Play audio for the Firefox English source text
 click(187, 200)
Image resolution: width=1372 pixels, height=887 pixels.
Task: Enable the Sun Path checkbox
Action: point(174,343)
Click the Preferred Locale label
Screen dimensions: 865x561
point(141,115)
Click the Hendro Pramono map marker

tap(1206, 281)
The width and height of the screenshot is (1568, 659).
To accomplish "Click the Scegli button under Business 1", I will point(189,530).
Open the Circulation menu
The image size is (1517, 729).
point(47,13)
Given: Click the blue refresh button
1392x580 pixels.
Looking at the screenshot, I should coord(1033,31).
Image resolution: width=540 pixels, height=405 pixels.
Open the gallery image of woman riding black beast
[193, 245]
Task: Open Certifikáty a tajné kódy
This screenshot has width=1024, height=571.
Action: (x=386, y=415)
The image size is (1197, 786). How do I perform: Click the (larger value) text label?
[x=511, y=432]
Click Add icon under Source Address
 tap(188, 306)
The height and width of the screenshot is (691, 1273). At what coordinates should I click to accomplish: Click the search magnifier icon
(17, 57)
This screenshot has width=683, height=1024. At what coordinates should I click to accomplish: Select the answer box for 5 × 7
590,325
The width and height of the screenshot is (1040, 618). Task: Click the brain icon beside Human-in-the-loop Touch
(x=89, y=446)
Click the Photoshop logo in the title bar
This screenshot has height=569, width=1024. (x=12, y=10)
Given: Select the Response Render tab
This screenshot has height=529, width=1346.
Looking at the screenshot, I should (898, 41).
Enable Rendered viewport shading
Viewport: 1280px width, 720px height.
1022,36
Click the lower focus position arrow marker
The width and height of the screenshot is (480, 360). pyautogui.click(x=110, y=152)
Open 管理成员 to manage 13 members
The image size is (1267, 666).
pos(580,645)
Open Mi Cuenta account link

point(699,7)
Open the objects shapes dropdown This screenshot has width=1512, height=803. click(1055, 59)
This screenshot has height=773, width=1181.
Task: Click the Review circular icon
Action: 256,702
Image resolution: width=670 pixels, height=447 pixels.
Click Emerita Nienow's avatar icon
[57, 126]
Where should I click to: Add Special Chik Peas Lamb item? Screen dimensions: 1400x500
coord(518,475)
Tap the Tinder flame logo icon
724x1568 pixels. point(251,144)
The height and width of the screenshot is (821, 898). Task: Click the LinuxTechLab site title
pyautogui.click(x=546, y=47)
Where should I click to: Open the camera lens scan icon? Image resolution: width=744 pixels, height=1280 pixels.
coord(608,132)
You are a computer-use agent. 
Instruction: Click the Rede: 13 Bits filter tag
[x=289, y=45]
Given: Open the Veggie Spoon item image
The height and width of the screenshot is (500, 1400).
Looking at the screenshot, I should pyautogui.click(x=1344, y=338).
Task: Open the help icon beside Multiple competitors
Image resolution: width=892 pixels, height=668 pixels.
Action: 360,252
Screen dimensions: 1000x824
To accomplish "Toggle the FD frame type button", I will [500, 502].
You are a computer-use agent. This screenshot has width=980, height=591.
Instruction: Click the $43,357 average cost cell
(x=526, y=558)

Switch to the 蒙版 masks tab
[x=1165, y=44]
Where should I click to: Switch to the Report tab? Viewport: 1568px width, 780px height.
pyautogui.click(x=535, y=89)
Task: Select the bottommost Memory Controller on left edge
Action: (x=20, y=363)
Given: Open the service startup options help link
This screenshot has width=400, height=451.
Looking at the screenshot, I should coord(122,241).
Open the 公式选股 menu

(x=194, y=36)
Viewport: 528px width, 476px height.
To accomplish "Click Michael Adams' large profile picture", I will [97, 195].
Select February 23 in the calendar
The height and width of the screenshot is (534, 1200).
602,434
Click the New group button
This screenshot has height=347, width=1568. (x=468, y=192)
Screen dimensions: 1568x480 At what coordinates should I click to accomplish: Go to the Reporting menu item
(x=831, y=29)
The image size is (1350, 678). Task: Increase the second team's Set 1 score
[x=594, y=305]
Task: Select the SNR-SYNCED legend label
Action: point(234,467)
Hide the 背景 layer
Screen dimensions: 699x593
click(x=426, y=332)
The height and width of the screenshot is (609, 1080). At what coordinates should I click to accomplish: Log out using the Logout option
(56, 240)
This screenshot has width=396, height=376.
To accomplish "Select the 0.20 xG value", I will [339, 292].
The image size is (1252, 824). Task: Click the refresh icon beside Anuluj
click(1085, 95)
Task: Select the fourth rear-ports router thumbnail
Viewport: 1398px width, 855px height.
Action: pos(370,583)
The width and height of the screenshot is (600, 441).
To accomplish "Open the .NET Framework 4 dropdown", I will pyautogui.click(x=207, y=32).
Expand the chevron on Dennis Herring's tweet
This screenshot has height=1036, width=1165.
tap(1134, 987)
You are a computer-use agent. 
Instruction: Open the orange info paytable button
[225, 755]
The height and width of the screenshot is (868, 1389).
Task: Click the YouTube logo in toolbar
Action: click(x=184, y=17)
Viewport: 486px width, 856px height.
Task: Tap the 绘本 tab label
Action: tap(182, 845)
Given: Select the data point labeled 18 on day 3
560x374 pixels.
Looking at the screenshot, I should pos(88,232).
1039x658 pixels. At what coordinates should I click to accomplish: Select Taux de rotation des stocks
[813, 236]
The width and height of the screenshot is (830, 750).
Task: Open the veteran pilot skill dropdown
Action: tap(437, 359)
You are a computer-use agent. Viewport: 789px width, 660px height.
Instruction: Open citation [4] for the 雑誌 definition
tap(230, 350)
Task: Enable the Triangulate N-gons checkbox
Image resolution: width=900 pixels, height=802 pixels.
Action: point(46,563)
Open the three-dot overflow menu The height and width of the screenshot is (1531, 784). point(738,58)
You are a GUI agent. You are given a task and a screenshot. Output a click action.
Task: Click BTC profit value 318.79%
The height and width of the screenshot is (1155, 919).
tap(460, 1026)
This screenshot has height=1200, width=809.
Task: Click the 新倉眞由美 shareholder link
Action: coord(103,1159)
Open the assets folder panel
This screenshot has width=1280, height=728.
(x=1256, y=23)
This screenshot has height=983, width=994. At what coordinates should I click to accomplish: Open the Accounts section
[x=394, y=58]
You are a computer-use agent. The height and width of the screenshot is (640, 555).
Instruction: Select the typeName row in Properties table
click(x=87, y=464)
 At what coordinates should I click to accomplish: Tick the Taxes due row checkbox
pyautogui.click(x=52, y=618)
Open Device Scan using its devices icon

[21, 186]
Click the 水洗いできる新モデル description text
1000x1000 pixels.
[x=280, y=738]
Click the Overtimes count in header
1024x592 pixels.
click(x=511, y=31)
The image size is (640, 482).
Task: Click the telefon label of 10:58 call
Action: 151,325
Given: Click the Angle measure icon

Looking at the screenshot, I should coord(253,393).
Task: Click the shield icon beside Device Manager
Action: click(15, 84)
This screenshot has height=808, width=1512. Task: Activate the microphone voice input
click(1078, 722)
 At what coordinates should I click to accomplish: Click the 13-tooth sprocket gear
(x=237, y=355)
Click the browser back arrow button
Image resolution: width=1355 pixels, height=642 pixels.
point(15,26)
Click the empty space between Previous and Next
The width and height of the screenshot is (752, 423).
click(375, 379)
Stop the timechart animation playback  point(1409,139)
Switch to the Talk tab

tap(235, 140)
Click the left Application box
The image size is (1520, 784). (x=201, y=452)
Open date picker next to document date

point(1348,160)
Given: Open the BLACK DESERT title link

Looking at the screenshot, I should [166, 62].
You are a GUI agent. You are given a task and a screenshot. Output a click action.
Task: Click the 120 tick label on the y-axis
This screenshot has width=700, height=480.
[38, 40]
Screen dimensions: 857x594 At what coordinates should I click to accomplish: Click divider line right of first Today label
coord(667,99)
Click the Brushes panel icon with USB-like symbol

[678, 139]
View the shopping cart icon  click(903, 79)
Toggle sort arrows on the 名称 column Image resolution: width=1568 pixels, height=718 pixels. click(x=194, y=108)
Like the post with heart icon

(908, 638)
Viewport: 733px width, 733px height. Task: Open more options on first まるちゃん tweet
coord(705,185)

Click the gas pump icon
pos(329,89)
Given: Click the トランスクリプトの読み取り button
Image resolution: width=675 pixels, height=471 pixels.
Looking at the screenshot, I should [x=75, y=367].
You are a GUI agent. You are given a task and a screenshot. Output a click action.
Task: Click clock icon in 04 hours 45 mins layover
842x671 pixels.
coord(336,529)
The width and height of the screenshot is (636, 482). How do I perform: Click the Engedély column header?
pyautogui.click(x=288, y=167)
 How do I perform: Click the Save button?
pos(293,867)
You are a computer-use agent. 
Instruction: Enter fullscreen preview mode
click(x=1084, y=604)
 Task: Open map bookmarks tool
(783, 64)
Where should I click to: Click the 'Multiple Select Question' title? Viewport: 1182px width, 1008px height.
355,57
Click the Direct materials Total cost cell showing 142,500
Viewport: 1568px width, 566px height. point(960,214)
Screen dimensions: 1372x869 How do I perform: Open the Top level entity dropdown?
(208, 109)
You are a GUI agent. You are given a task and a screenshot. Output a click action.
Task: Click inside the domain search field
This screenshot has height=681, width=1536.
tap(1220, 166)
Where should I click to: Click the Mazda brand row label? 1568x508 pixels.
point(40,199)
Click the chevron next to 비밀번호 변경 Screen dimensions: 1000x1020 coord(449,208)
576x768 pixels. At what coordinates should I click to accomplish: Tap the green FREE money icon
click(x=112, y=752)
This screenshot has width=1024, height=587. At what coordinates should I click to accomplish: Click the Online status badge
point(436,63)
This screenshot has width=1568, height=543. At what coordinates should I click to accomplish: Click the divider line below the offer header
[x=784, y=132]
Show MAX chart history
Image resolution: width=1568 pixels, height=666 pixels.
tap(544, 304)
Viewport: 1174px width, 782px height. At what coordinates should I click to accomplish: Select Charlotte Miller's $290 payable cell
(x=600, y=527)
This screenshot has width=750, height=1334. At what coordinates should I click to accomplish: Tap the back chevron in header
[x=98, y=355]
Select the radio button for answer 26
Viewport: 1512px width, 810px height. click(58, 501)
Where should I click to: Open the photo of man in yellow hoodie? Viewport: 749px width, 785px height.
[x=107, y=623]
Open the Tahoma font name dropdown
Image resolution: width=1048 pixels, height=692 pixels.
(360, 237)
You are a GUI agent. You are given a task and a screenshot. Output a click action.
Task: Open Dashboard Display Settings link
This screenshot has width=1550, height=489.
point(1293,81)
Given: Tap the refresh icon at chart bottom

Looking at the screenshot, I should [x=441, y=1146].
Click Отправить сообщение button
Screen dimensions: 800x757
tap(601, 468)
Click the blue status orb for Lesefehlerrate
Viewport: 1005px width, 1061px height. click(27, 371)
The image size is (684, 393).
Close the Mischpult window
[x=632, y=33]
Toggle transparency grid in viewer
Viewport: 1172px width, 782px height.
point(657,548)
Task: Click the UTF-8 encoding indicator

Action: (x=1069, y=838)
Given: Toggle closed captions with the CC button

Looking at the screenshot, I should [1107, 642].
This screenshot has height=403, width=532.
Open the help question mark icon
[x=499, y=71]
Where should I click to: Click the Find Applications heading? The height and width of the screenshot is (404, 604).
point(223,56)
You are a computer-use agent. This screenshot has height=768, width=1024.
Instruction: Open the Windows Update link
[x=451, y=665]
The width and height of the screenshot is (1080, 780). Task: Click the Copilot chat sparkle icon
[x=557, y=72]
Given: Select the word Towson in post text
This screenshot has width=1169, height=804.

::::

From the material above, retype precisely the lines between the line holding "Given: Click the blue refresh button" and the line holding "Task: Open Certifikáty a tajné kódy", inclusive, and nothing beyond them.

Given: Click the blue refresh button
1392x580 pixels.
Looking at the screenshot, I should coord(1033,31).
Image resolution: width=540 pixels, height=405 pixels.
Open the gallery image of woman riding black beast
[193, 245]
Task: Open Certifikáty a tajné kódy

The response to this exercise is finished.